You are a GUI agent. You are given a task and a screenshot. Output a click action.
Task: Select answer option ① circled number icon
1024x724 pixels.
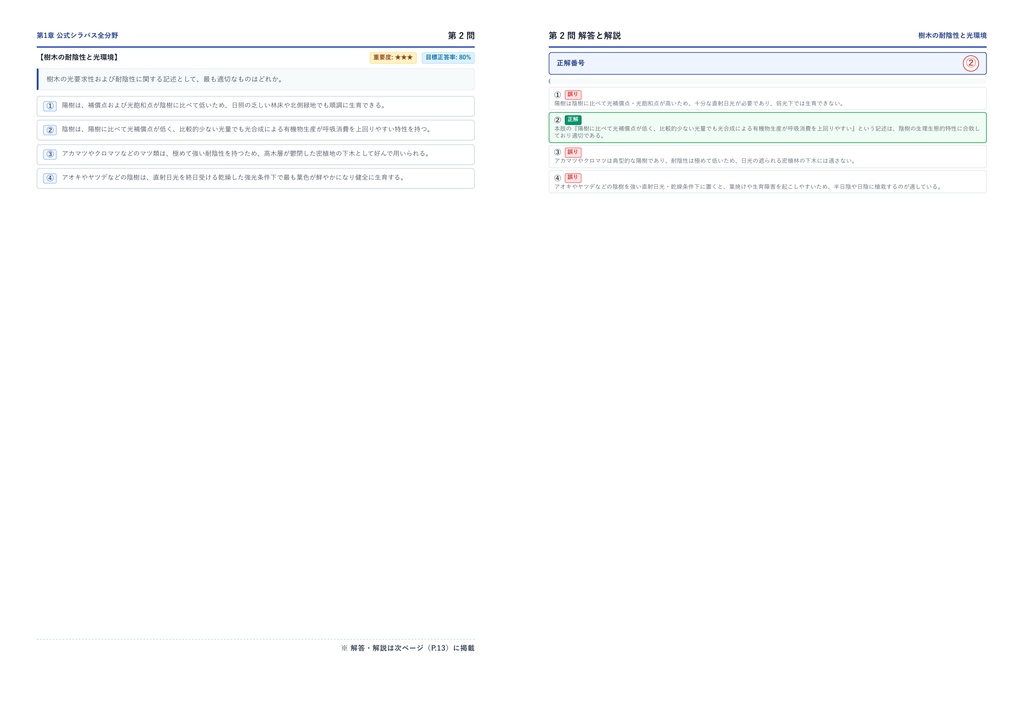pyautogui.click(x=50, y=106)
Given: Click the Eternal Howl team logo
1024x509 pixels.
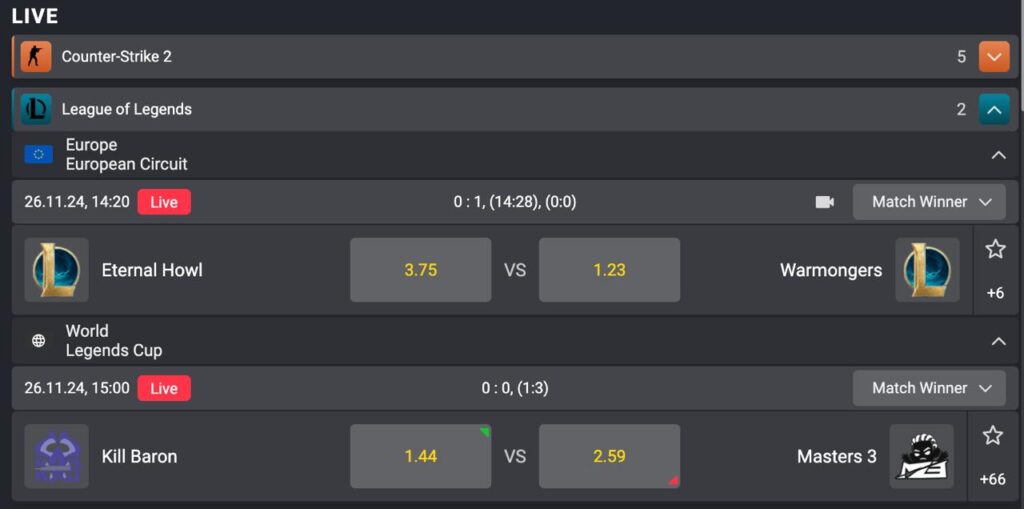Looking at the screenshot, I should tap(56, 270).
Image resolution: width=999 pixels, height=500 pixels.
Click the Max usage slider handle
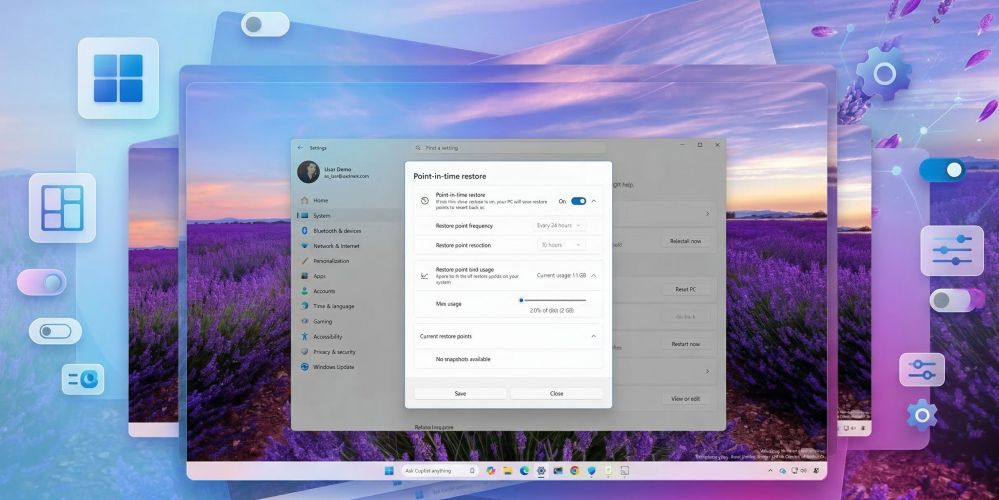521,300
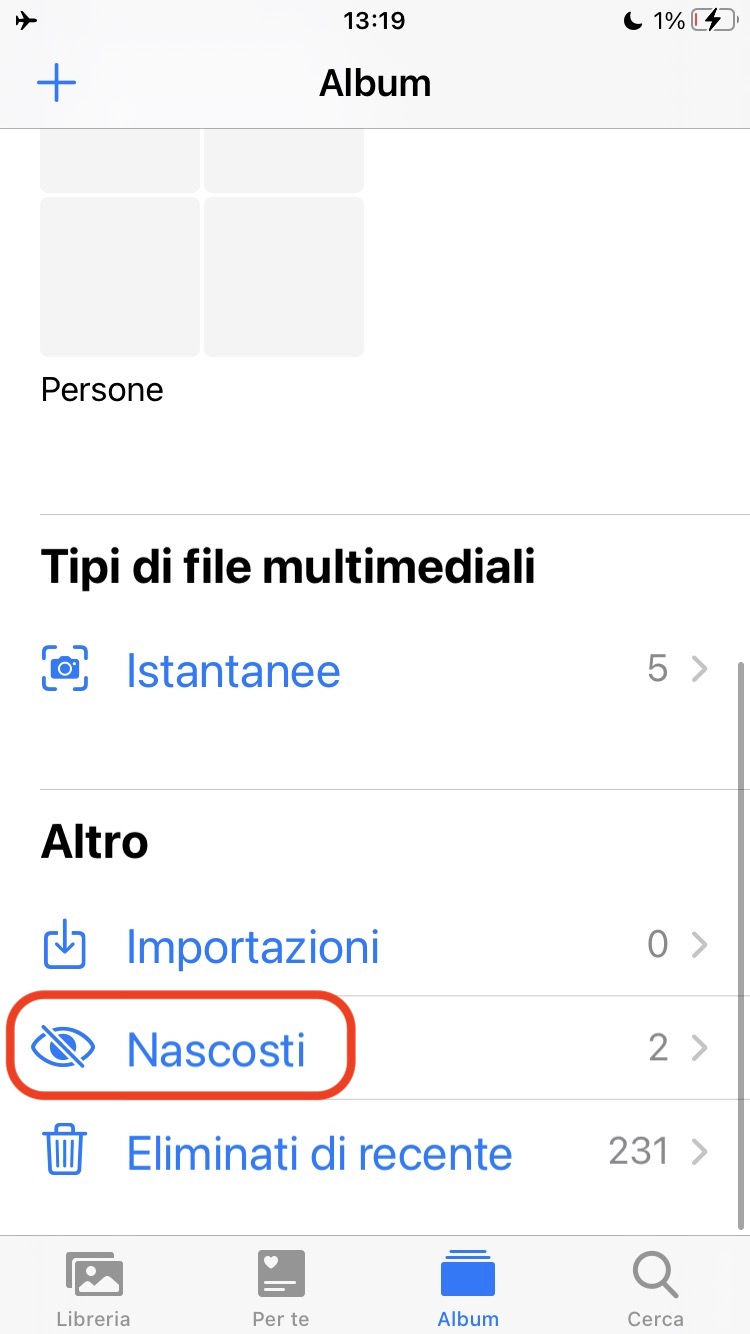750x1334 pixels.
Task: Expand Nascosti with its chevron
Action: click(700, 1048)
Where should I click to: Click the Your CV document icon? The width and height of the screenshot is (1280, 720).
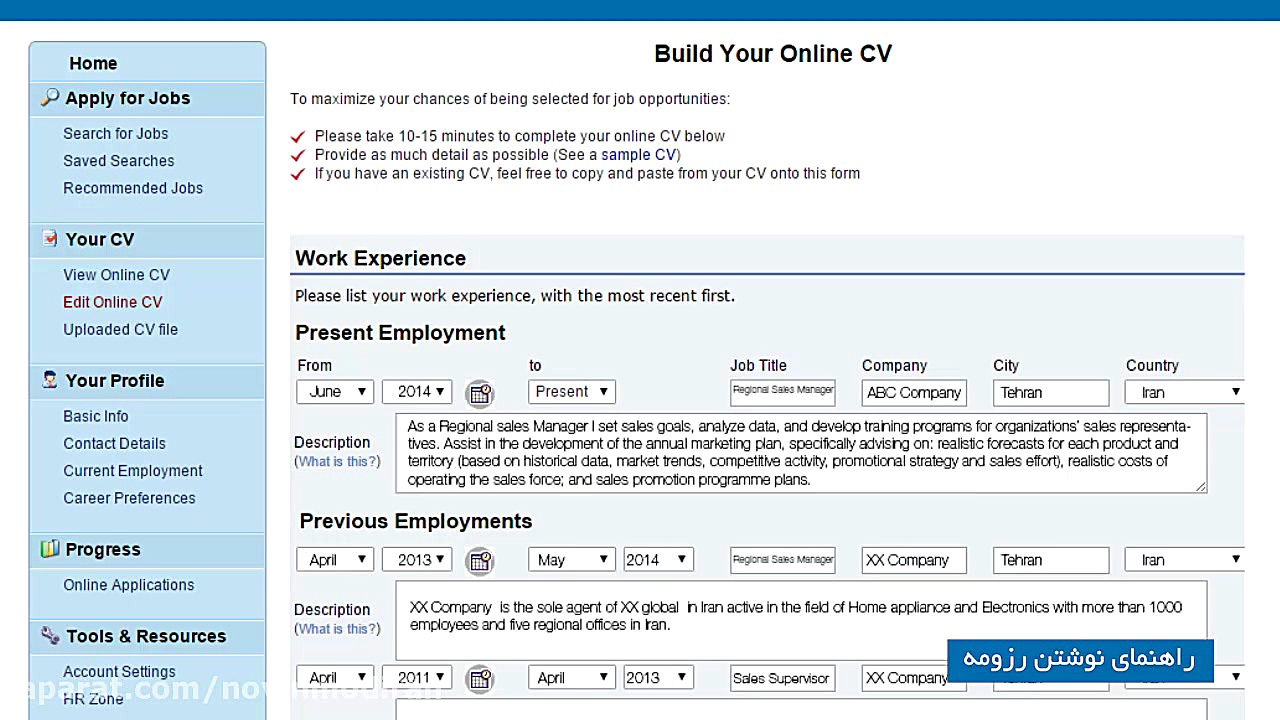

• _ABOUT THIS EXERCISE_
Set down exactly, line for line, the data from the line that contains "Given: Click the Eternal Howl team logo" through its last line, keeping pictures out.

• _WRITTEN ANSWER_
Given: Click the Eternal Howl team logo
1024x509 pixels.
Looking at the screenshot, I should tap(56, 270).
Image resolution: width=999 pixels, height=500 pixels.
Click the Max usage slider handle
521,300
750x1334 pixels.
Task: Expand Nascosti with its chevron
Action: click(700, 1048)
Where should I click to: Click the Your CV document icon? The width and height of the screenshot is (1280, 720).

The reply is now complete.